# [PROBLEM DESCRIPTION]
The listing below contains a span that opens with the line containing "This screenshot has height=580, width=773." and closes with the line containing "Select the Smudge tool". Return that span exactly.

# [MATERIAL PROVIDED]

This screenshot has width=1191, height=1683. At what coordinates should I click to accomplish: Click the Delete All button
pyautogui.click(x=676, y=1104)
* * *
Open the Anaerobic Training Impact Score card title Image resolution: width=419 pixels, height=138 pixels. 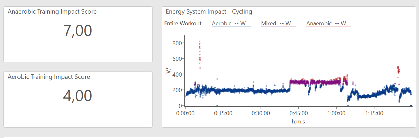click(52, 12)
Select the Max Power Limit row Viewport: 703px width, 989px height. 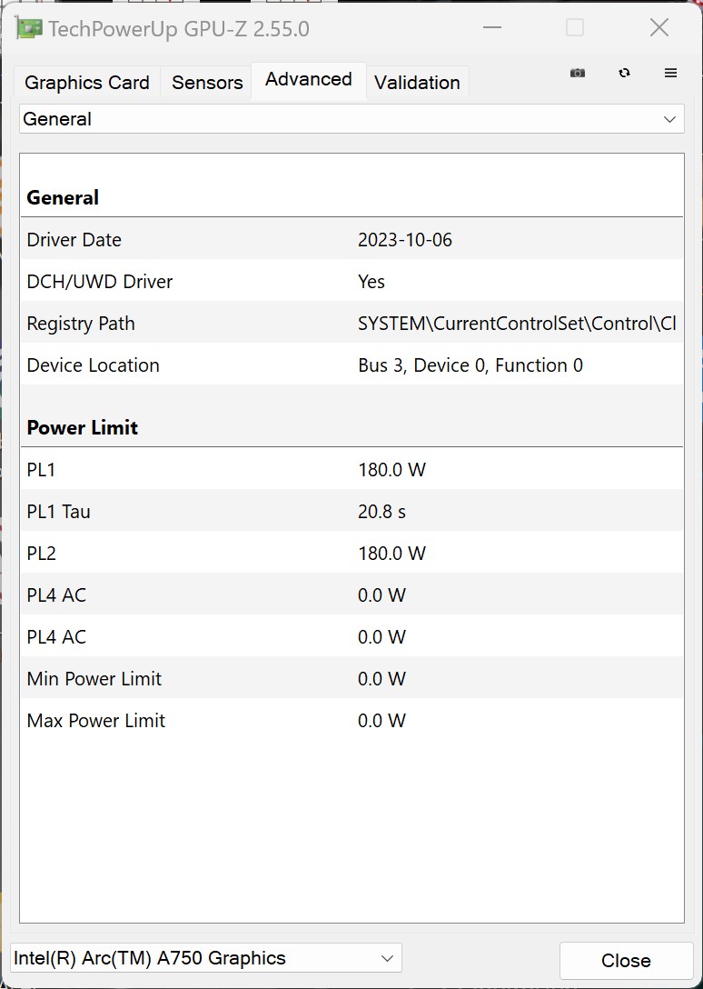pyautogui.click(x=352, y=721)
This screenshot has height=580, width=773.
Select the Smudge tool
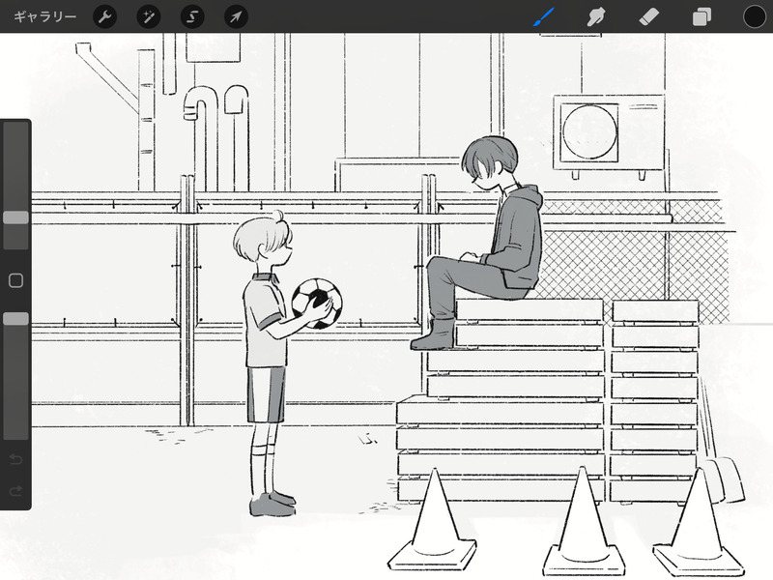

# [EXERCISE RESULT]
This screenshot has height=580, width=773.
Select the Smudge tool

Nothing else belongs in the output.